Gipsspachtel zum Glätten von Glasgewebetapeten?

„Ich nehme immer Gipsspachtel zum Glätten von Glasgewebetapeten und hatte nie Probleme“

Ja, Glück gehabt. Bislang.

Hier hilft uns ein Blick auf die Ausgangssituation: Glasgewebe werden üblicherweise in Bereichen eingesetzt, in denen erhöhte Anforderungen an die Belastbarkeit der Oberflächen erzielt werden sollen. Arztpraxen, Krankenhäuser, Gewerbebetriebe usw. Zum Einsatz kommen dort für gewöhnlich die robusten Latexfarben. Dies ist der erste Widerspruch zur Überarbeitung mit Gipsspachteln. Latexfarben sind meist weicher in der Oberfläche, als das starre Gefüge eines Gipsspachtels. Eine der ersten Maßgaben an den jungen Malerlehrling ist „Weich auf hart, nie umgekehrt“. Wir kennen alle die schönen Oberflächen von Reißlacken, wo man bewusst mit diesem gegenteiligen Effekt spielt. Dies ist aber auch die einzige Anwendung, bei der sinnvollerweise hart auf weich gearbeitet wird.

„Aber Der Spachtel Ist Doch Kunstharzvergütet, Dafür Ist Das Doch Da.“

„Aber der Spachtel ist doch kunstharzvergütet, dafür ist das doch da.“ Jein. Die Kunstharzvergütung in Gipsspachtelmassen sorgt lediglich für eine bessere Haftung auf Mischuntergründen mit Farbresten hier und da. In erster Linie ist die Kunstharzvergütung dazu da, die Festigkeit bzw. Biegezugfestigkeit innerhalb der Gipsspachtelmasse deutlich zu erhöhen. Damit wird es erst möglich, Gipskartonplatten ohne Bewährung zu verspachteln.

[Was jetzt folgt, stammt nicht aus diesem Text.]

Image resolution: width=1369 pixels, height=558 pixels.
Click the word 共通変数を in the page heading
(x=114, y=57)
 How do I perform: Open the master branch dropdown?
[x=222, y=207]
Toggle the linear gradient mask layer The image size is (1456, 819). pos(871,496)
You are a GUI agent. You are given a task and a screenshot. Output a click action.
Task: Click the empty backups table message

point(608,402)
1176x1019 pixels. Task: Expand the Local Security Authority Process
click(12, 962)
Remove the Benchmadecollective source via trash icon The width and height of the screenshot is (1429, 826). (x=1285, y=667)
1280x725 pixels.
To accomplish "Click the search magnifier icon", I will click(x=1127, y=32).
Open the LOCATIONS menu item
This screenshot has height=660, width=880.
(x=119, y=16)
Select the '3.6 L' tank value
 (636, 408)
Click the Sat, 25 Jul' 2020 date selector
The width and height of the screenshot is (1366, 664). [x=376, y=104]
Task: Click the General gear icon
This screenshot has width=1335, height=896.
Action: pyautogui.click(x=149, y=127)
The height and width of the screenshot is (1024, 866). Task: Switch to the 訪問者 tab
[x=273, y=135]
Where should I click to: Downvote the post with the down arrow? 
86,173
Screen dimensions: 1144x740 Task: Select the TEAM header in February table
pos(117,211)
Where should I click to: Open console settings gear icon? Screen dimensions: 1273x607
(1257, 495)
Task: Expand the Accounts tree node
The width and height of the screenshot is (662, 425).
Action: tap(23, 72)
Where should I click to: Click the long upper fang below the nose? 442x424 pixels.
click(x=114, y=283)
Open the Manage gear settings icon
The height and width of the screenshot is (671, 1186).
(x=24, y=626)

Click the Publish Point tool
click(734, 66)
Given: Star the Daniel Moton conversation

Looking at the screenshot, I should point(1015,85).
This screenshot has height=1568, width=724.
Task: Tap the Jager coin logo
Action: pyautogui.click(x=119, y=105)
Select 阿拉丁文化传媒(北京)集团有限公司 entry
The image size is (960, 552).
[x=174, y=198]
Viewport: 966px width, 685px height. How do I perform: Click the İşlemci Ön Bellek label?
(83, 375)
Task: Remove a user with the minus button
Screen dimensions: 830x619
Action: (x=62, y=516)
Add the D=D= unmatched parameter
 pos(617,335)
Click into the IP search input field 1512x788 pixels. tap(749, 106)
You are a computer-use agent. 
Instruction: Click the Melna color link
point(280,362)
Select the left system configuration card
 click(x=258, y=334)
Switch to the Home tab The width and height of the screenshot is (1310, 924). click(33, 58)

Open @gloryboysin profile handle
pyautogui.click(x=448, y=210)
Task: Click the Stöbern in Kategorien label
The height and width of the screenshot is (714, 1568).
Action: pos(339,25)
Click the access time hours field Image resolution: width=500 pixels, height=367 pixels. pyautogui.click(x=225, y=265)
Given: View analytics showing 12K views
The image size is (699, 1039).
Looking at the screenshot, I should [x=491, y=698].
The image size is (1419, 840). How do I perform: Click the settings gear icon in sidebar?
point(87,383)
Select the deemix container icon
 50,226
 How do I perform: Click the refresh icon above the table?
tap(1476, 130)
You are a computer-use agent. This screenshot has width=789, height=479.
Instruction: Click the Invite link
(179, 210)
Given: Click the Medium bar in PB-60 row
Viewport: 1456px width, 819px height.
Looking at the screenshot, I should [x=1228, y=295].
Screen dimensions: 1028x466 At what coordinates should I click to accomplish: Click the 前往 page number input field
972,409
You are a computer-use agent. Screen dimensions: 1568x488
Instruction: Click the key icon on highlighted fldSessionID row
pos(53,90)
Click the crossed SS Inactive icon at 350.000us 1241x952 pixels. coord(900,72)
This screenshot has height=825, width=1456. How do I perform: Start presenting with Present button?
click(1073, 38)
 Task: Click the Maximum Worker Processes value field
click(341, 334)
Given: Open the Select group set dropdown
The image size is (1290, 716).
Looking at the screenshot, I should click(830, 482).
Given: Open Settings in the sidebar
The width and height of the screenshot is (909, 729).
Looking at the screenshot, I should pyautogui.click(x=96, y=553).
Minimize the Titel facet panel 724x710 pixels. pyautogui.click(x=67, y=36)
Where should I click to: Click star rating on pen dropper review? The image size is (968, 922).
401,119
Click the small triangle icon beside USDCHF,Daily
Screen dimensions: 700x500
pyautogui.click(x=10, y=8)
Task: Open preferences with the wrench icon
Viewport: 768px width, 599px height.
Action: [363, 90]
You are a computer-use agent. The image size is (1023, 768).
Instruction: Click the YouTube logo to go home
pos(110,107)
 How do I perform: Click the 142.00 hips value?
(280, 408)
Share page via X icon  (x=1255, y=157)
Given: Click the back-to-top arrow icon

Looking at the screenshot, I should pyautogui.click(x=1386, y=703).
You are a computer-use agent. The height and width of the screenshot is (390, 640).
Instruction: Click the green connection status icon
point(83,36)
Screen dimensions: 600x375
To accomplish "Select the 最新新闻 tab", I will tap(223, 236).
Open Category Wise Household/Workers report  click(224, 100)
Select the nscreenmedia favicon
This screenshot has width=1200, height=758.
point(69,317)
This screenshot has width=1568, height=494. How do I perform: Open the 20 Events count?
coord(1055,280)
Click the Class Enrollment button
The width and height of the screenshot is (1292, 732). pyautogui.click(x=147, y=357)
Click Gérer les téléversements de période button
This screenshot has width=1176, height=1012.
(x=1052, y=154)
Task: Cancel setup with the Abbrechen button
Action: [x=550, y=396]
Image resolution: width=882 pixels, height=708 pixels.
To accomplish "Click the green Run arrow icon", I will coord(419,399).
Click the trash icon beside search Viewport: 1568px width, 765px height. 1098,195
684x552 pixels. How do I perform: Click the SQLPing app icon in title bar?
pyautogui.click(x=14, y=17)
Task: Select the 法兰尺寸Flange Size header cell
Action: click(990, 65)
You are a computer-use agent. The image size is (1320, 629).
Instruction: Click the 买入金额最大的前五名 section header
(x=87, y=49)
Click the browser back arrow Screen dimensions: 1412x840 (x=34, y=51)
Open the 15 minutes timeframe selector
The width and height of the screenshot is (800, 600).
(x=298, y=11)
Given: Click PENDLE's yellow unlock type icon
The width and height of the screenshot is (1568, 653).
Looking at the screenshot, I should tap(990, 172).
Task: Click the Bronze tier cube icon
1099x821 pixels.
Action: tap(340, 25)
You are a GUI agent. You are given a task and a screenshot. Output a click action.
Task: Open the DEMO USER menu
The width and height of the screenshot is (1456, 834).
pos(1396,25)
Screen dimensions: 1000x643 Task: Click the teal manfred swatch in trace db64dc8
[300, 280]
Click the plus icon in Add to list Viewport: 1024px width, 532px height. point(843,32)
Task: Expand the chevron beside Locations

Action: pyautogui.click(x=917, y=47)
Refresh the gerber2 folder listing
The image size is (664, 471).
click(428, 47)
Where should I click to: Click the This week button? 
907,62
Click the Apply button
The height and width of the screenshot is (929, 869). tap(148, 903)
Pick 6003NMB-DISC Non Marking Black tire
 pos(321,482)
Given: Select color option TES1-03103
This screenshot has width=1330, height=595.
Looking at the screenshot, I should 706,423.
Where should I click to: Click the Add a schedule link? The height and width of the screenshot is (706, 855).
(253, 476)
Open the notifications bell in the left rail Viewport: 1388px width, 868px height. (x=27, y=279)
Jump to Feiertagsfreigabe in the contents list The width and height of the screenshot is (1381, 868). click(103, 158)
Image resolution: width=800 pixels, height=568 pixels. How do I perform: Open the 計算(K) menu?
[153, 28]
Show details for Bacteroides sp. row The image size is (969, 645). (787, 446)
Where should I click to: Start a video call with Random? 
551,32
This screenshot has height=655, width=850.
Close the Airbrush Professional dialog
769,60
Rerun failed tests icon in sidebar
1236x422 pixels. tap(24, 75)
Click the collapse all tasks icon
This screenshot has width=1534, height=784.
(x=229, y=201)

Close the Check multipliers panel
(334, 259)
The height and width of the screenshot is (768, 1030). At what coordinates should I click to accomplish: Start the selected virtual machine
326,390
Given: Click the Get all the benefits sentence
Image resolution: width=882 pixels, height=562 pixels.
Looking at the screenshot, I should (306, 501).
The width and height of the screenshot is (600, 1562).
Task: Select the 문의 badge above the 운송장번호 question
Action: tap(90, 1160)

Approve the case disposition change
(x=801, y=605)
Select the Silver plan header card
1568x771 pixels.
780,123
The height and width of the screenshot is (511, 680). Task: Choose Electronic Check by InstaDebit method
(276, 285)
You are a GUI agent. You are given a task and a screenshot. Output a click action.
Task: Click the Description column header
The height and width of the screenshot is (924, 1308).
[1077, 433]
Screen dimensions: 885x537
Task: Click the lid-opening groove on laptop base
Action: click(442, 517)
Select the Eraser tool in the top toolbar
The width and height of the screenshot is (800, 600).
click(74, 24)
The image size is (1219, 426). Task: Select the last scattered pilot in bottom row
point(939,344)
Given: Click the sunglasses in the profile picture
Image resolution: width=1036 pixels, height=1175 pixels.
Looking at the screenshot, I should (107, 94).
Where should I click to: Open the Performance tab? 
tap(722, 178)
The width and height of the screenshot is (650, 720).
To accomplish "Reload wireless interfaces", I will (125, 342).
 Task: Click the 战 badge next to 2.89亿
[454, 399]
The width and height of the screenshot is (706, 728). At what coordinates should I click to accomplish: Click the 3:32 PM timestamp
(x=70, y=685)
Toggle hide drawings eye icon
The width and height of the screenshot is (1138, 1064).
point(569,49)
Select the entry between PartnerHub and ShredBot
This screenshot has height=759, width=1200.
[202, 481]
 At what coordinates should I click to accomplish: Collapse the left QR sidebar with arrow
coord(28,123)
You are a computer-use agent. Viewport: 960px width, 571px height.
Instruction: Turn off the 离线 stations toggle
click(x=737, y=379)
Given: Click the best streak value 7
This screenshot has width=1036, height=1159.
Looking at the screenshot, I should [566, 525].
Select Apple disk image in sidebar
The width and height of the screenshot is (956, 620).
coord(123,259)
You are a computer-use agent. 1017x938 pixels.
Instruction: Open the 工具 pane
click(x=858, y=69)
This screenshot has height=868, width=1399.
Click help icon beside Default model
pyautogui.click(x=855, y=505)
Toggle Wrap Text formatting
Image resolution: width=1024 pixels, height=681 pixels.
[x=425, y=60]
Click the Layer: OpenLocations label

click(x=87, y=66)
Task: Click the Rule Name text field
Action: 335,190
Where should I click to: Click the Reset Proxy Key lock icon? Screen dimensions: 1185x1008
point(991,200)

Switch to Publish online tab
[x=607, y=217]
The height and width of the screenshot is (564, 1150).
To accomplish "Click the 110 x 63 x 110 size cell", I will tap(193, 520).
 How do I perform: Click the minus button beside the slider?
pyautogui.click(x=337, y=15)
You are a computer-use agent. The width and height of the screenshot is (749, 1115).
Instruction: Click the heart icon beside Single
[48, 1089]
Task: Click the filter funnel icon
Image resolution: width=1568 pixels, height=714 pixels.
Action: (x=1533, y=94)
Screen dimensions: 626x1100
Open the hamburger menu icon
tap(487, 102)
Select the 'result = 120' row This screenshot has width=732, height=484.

Beim Überspachteln von Dispersionsfarben tritt noch ein weiterer, negativer Effekt ein. Die in den Dispersionsfarben eingesetzten Netz- und Dispergiermittel werden beim Überspachteln gelöst und wirken nun direkt in der Grenzfläche auf die Spachtelmasse ein. Der Kristallisationsprozess beim Abbinden der Gipsspachtelmasse reagiert allerdings allergisch auf diesen äußeren Einfluss und wird in der Grenzfläche deutlich langsamer abbinden, als in den darüber liegenden Schichten, was dazu führt, das die auftretende Spannung bei diesem Prozess, die Spachtelmasse förmlich vom Untergrund abzieht. 

Die Folge sind handtellergroße Ablösungen, vereinzelte Risse – es gibt die unterschiedlichsten Schadensbilder, wenn nicht schon beim Abbinden der Spachtelmasse, dann beim Überarbeiten.

Es gibt für die Aufgabenstellung allerdings etliche Produkte für das perfekte Ergebnis. Fertigspachtel, wie LecoFill 510 und LecoSpac Light 508, sind dafür prädestiniert. Diese physikalisch trocknenden Systeme machen sich nichts aus den angelösten Netz- und Dispergiermittel, immerhin bringen sie diese selbst mit. Es gibt aber auch Pulverspachtel, die für diese Anwendung geeignet sind, wie etwa Unimax 1020, denen ein Pulver-Bindemittel zugesetzt wird, welche die Haftung auf diesen Untergründen erhöht und deren inneres Gefüge näher an der weichen Latexfarbe ist, als dies Gipsspachtel sein können.